§ TUJUAN TUGAS 1
Sebutkan semua nama tempat, baik wilayah maupun negara, yang muncul dalam bacaan tentang kekerasan di Thailand selatan. Tulis masing-masing satu kali.

------ BACAAN

Narathiwat, Thailand (ANTARA News/AFP) - Polisi Thailand menembak mati enam pejuang, sementara tersangka pegaris keras menewaskan seorang pengemudi bus sekolah dan dua pria lain Melayu di wilayah bergolak Thailand selatan, kata polisi pada Selasa.

Lebih dari 4.000 orang tewas dan ribuan lagi luka di propinsi berpenduduk sebagian besar suku Melayu dan berbatasan dengan Malaysia itu sejak perlawanan meledak hampir enam tahun lalu.

Polisi mengepung rumah di propinsi rusuh Pattani pada Selasa dan menyeru sekelompok pejuang di gedung itu menyerah, tapi mereka menolak dan baku-tembak terjadi, kata pejabat polisi.

Enam pejuang kemudian ditemukan tewas di dalam rumah itu dan dua polisi luka, kata mereka.

------------
------ BARIS YANG DISEDIAKAN

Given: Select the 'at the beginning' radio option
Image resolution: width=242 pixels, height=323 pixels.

------------
------ BARIS YANG DISEDIAKAN

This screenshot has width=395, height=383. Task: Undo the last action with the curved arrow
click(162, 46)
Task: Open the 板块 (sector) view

------------

§ TUJUAN TUGAS 2
Temukan setiap baris yang memuat string "Task", lalu salin baris itu. Huruf besar dan kecil dibedakan.

§ JAWABAN LATIHAN 1
Narathiwat, Thailand, Malaysia, Pattani

§ JAWABAN LATIHAN 2
This screenshot has width=395, height=383. Task: Undo the last action with the curved arrow
Task: Open the 板块 (sector) view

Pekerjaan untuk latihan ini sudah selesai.